▶ _Required action_:
After locating the line that contains "Click PU_1 in the breadcrumb path", quote it and all lines after it through the end of the entries, and nothing more. Pictures stay out.

Collected data entries

#####

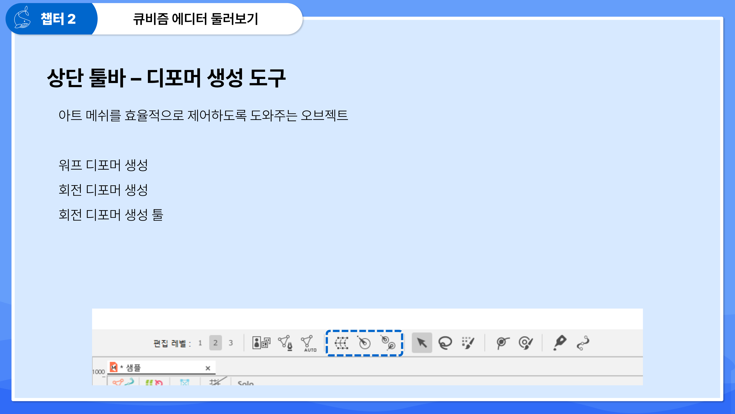Screen dimensions: 735x414
Task: Set edit level to 2
Action: pos(215,343)
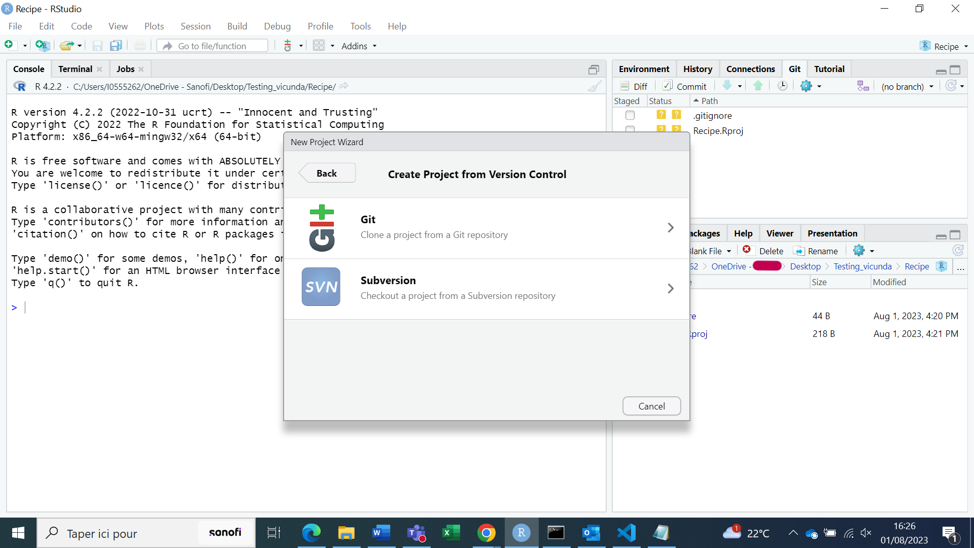The width and height of the screenshot is (974, 548).
Task: Cancel the New Project Wizard
Action: (x=651, y=406)
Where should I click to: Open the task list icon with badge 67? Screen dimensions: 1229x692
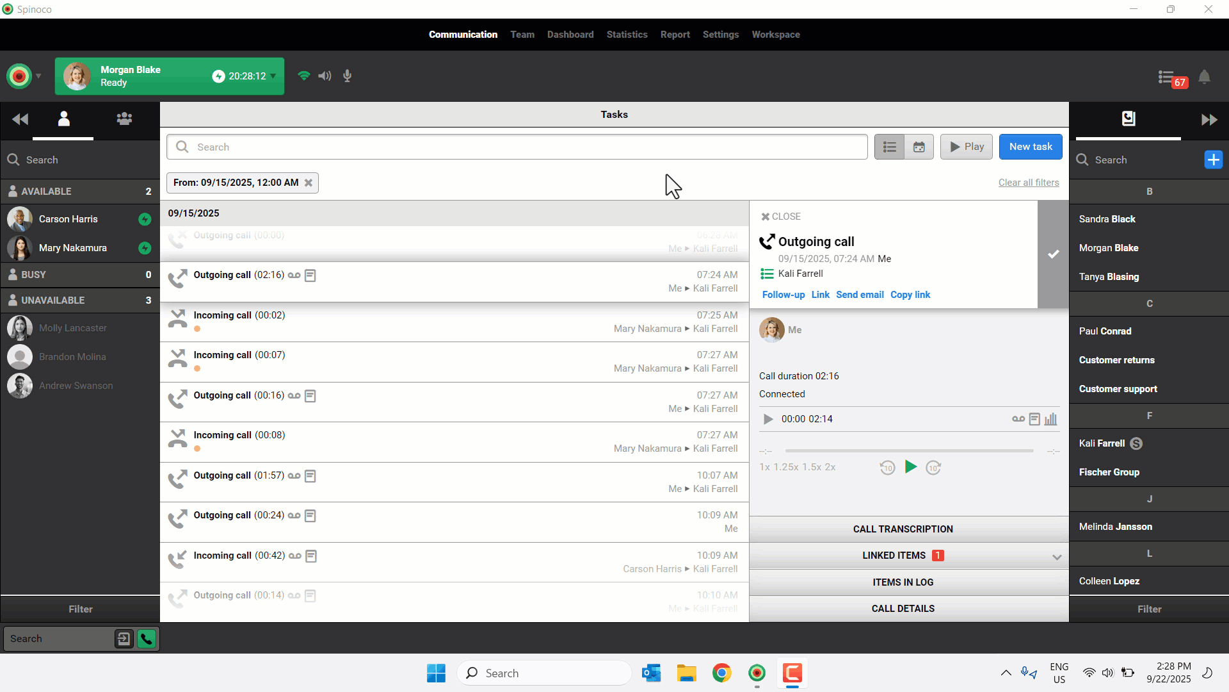coord(1167,78)
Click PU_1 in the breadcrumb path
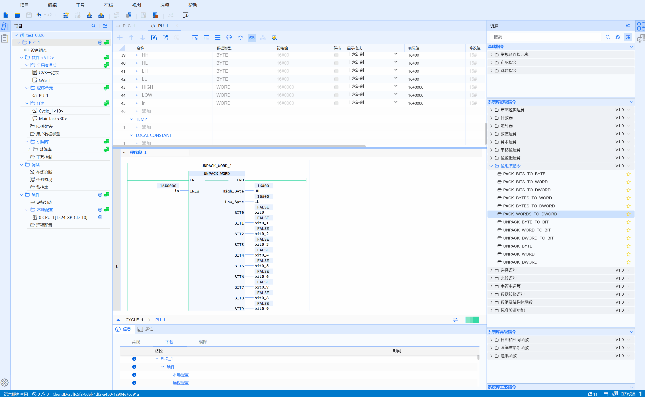Screen dimensions: 645x397 (160, 320)
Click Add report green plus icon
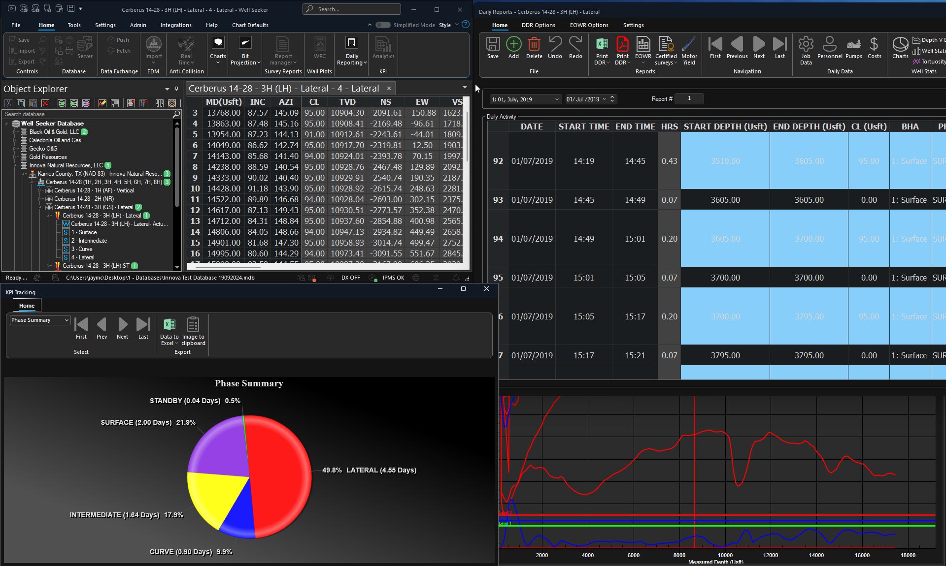Viewport: 946px width, 566px height. pyautogui.click(x=513, y=45)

#####

▶ _Output of the task_:
Click PU_1 in the breadcrumb path
Screen dimensions: 645x397 (160, 320)
Click Add report green plus icon
Viewport: 946px width, 566px height. pyautogui.click(x=513, y=45)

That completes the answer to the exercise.